Indra mengatakan kalau rapat berjalan dengan lancar, serta pihak PSSI juga memberikan saran dan masukan terkait situasi seoak bola di Indonesia saat ini serta terdapat lima keputusan dari rapat tersebut.

“Rapat berjalan lancar dan kami tadi memberikan masukan atau saran terkait perkembangan situasi sepak bola di Indonesia saat ini. Terdapat lima keputusan dari rapat tersebut,” kata Indra Sjafri.

“Kelima keputusan itu adalah pergantian musim Liga Champions Asia (Proposal dari Asosiasi Sepak Bola Jepang), pertimbangan ulang dari Pengakuan Pengalaman dan Kompetensi Saat ini (RECC), regulasi dan panduan yang direvisi untuk piagam AFC Grassroots dan Youth Scheme AFC Elite, " katanya.

"Kemudian ada pembentukan panel pendidikan pelatih AFC Baru, AFC Grassroots Panel dan AFC Youth Panel, dan kursus pelatihan khusus AFC,” tambah Indra Sjafri dilaman resmi PSSI.

Tidak Menurunkan Standar

Indra Sjafri resmi menangani Timnas Indonesia U-19 usai menandatangani kontrak selama satu tahun, Selasa (31/1/2017). (Bola.com/Benediktus Gerendo Pradigdo)
Indra Sjafri resmi menangani Timnas Indonesia U-19 usai menandatangani kontrak selama satu tahun, Selasa (31/1/2017). (Bola.com/Benediktus Gerendo Pradigdo)

Lebih lanjut, hal terpenting bagi Indra adalah soal kepelatihan. Ia juga tak lupa untuk memberikan masukan terkait dengan kursus pelatih yang tidak boleh menurunkan standar sertifikasi atau lisensi pelatih kepada AFC.

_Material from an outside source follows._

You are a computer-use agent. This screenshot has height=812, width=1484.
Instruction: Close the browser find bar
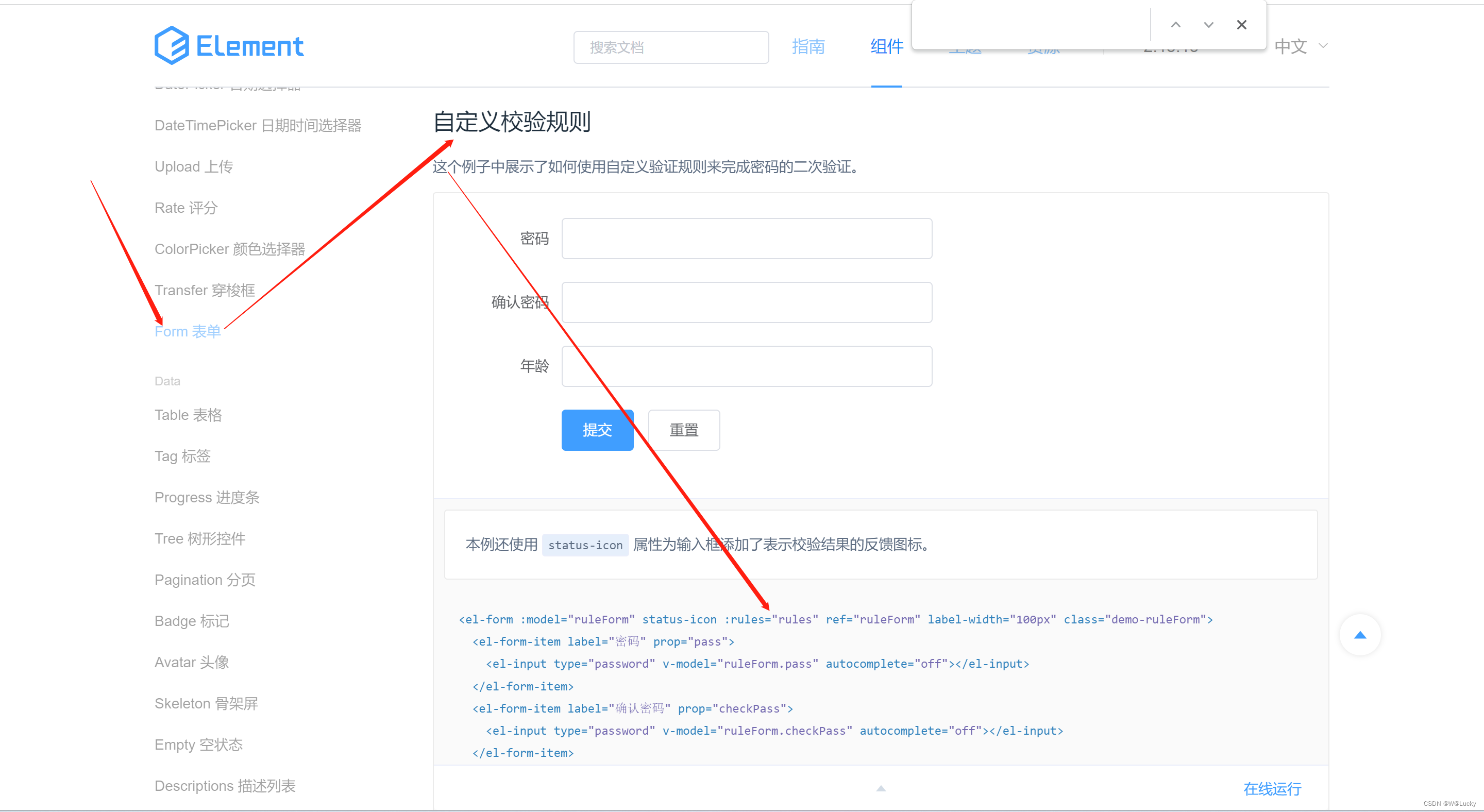click(x=1241, y=25)
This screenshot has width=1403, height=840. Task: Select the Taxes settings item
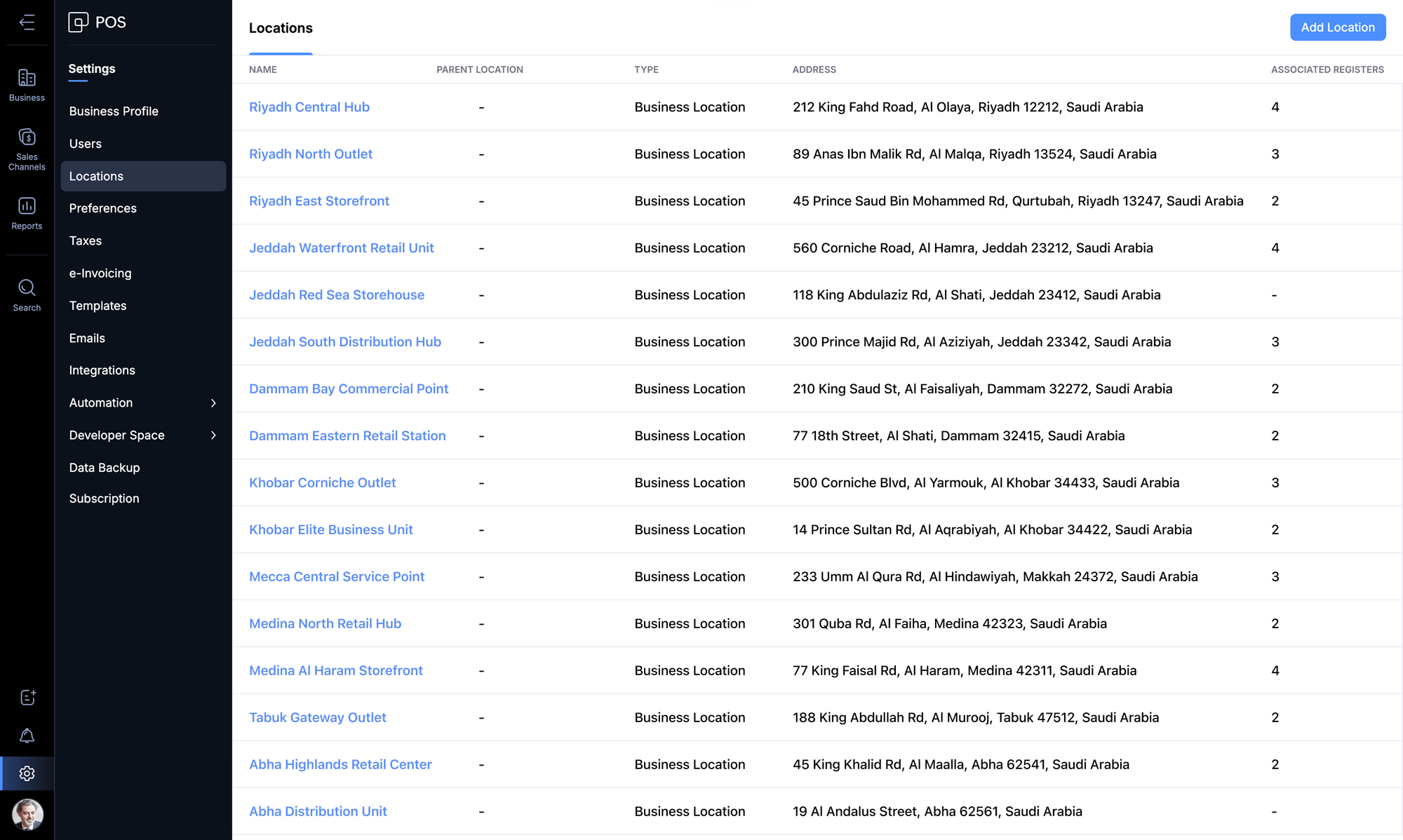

Karena menurutnya, kualifikasi pelatih yang kompeten sangat dibutuhkan untuk melindungi pemain, serta dapat membuat perkembangan yang signifikan kepada pemain.

“Direktur Teknik AFC, Andy Roxburg mengatakan bahwa selain pelatih kepala dan asisten pelatih yang harus memiliki lisensi yang mumpuni, namun juga kompenen kepelatihan lainnya seperti pelatih kiper dan fisik. Pengalaman memang penting, tapi terkadang pengalaman saja tidak cukup, butuh lisensi yang sesuai standart AFC. Ini berlaku untuk pelatih lokal maupun asing. Khusus pelatih asing di Indonesia kami harus punya sertifikat atau lisensi yang diakui oleh AFC,” jelas Indra.